Render the lines of the excerpt below as a numbered list, from the line with "The width and height of the screenshot is (1500, 812)." through the final line, both included. Leave out blank lines.

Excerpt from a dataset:
- - - - -

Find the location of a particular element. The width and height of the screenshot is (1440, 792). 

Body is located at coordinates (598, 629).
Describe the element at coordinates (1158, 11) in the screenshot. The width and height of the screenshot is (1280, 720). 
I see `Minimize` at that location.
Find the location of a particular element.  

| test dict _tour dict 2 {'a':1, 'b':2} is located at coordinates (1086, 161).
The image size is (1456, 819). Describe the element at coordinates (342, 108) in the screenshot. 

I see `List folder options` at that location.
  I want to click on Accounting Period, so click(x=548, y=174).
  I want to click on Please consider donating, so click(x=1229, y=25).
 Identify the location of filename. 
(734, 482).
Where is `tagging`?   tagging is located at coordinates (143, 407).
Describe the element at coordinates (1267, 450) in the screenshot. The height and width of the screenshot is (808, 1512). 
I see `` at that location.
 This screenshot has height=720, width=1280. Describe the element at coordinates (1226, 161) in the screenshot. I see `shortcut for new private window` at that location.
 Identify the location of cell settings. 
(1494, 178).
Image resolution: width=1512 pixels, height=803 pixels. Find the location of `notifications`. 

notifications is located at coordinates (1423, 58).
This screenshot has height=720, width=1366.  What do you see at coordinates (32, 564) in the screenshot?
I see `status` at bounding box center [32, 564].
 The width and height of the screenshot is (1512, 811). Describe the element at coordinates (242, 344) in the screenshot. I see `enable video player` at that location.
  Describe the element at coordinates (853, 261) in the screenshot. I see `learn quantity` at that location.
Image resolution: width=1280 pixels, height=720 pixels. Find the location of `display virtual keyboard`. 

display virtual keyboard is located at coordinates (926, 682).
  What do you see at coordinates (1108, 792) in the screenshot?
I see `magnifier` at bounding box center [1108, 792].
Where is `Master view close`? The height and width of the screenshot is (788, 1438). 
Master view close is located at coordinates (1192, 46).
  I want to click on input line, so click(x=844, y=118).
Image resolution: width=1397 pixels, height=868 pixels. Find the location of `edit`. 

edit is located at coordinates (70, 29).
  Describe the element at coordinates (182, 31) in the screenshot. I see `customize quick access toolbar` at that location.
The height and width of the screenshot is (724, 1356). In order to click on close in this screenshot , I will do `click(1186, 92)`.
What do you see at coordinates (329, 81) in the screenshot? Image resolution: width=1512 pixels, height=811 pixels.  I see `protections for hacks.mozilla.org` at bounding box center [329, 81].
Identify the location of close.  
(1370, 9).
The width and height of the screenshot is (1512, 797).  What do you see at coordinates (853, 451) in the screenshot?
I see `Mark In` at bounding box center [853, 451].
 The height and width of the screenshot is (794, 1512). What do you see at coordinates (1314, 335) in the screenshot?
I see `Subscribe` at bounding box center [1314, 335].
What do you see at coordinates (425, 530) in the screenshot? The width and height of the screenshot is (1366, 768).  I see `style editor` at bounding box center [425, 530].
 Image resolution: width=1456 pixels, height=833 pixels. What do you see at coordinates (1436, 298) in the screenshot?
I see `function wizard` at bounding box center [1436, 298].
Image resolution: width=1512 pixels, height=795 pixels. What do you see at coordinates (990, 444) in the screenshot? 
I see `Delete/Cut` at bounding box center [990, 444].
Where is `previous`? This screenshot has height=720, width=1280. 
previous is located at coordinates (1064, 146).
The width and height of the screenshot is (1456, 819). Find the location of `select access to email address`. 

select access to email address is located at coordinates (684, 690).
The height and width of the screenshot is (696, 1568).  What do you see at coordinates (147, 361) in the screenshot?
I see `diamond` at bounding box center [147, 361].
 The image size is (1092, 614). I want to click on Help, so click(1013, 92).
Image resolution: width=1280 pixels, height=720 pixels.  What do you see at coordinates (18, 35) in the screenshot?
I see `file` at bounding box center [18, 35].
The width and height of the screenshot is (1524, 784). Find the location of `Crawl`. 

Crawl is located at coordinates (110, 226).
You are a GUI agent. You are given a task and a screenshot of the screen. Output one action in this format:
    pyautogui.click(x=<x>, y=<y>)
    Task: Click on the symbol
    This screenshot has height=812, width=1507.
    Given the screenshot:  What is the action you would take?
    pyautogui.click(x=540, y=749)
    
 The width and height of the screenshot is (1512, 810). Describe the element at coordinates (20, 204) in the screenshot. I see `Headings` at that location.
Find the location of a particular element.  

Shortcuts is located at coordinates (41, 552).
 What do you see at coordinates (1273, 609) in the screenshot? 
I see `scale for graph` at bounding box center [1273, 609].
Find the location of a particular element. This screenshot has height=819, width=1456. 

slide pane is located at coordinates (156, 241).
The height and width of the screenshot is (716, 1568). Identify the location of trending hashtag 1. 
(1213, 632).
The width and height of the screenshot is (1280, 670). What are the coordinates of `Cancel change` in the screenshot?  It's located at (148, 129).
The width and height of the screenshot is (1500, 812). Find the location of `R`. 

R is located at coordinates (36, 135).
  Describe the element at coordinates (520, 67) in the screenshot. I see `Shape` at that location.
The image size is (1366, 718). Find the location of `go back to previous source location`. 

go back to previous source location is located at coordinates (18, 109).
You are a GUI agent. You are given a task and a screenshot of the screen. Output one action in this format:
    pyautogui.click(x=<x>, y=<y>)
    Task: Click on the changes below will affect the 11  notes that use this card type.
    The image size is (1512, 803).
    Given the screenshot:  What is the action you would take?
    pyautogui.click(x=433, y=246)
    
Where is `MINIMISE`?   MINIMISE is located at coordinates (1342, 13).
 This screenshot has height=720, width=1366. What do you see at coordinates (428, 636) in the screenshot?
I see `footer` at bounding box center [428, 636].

- - - - -

### Result of the task
1. The width and height of the screenshot is (1500, 812). Find the location of `R`. 
2. R is located at coordinates (36, 135).
3.   Describe the element at coordinates (520, 67) in the screenshot. I see `Shape` at that location.
4. The image size is (1366, 718). Find the location of `go back to previous source location`. 
5. go back to previous source location is located at coordinates (18, 109).
6. You are a GUI agent. You are given a task and a screenshot of the screen. Output one action in this format:
7.     pyautogui.click(x=<x>, y=<y>)
8.     Task: Click on the changes below will affect the 11  notes that use this card type.
9.     The image size is (1512, 803).
10.     Given the screenshot:  What is the action you would take?
11.     pyautogui.click(x=433, y=246)
12. Where is `MINIMISE`?   MINIMISE is located at coordinates (1342, 13).
13.  This screenshot has height=720, width=1366. What do you see at coordinates (428, 636) in the screenshot?
14. I see `footer` at bounding box center [428, 636].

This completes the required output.